Extract every line of the listing that contains the string "Task".

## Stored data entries

'''

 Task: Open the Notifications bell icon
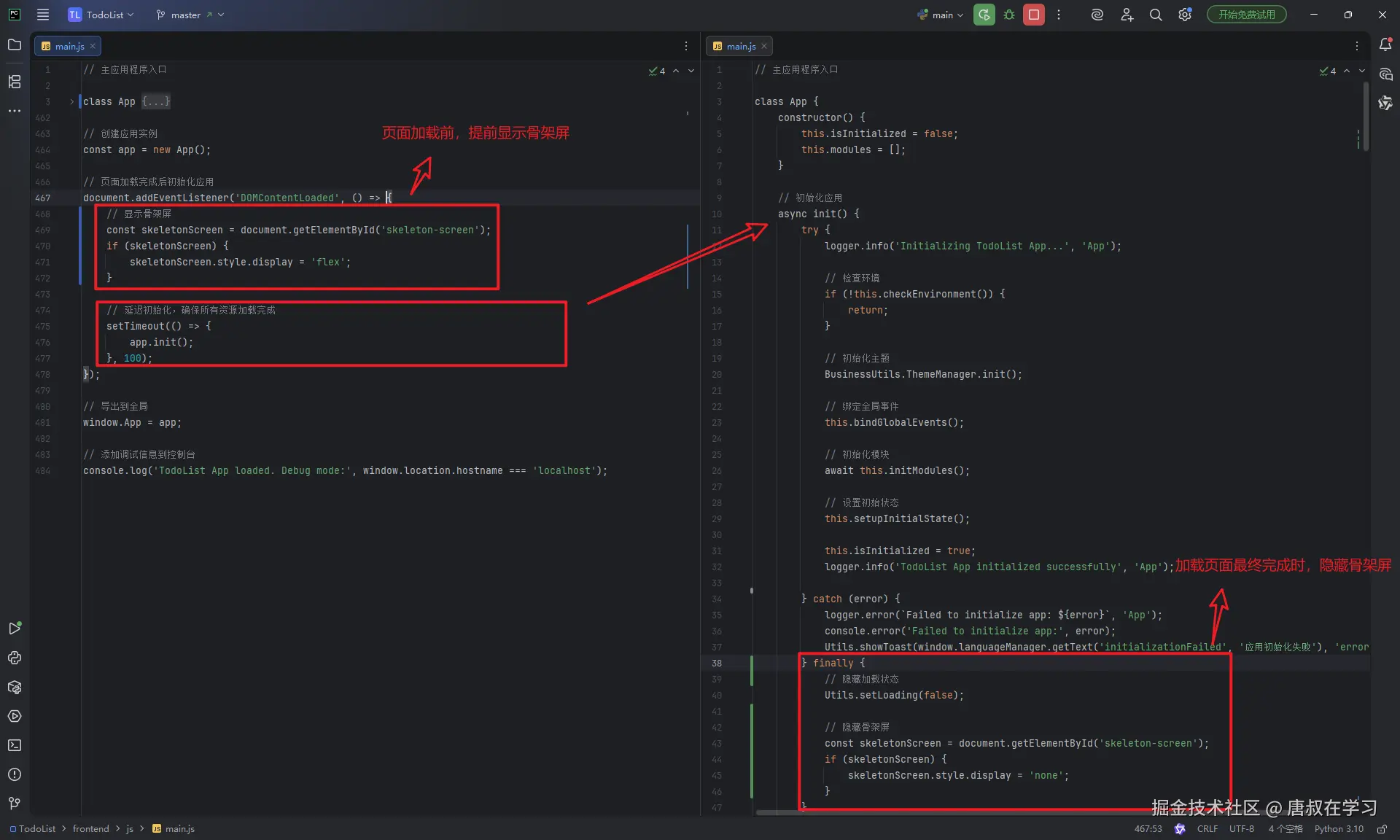click(x=1385, y=45)
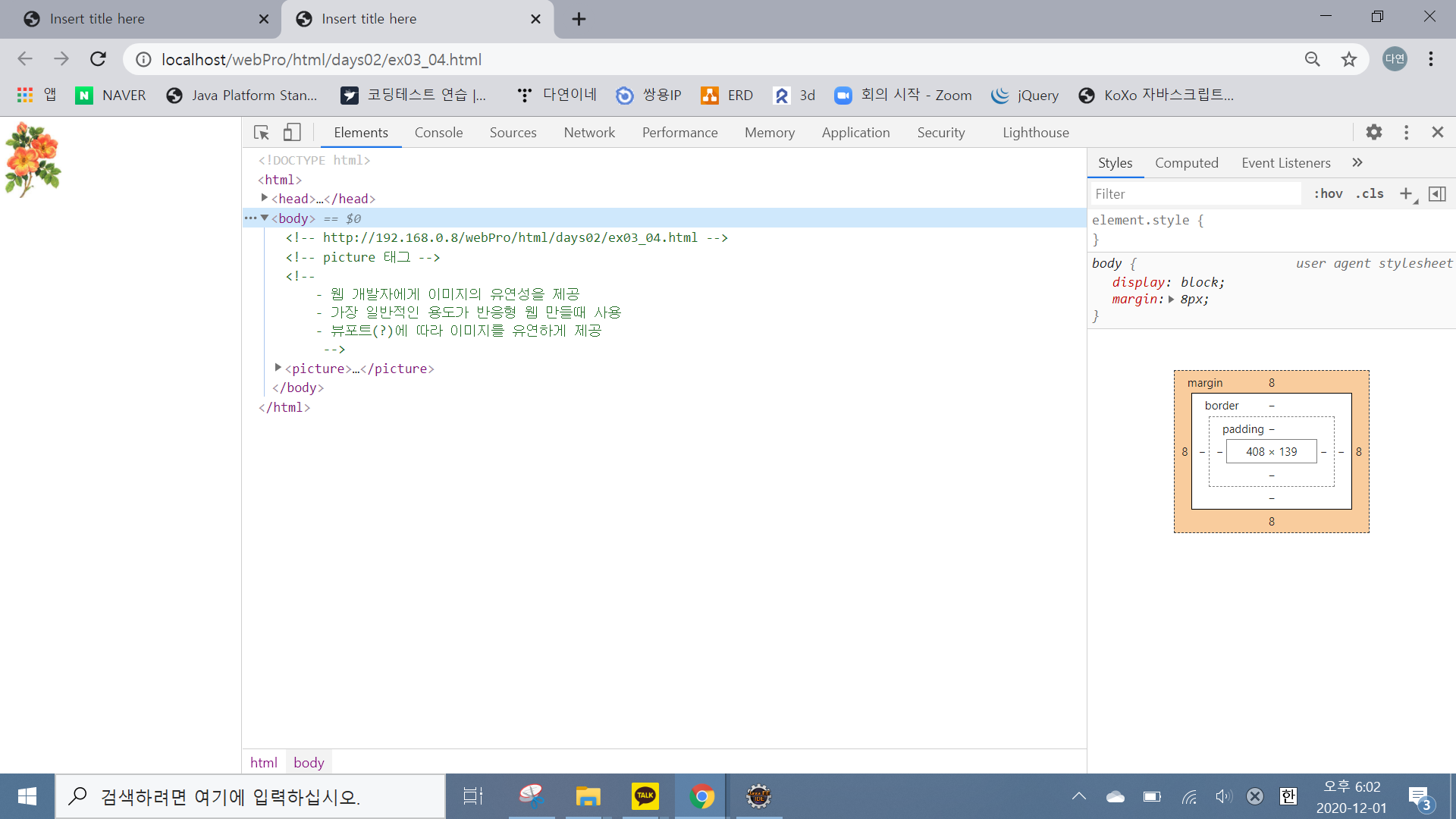Show more Styles pane tabs chevron

(x=1357, y=162)
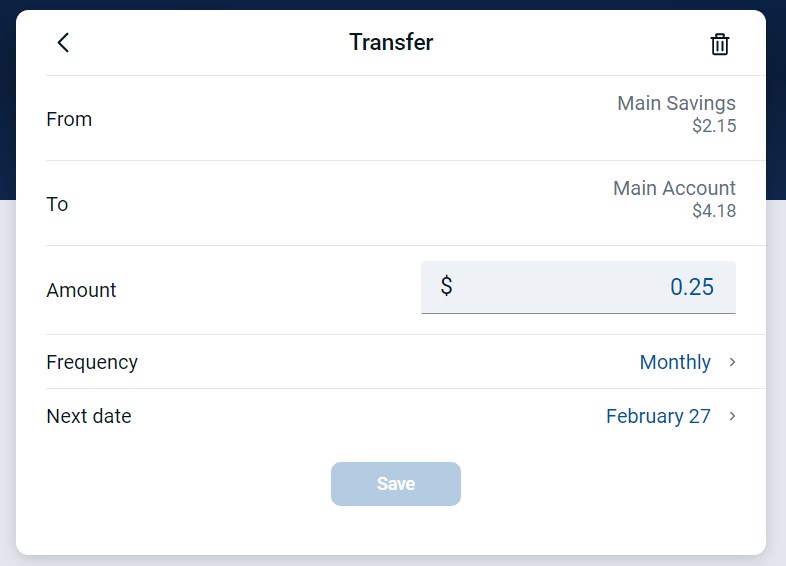The width and height of the screenshot is (786, 566).
Task: Click the Amount label
Action: tap(81, 290)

'''

## Answer to the problem
 Task: Open the Notifications bell icon
Task: Click the Amount label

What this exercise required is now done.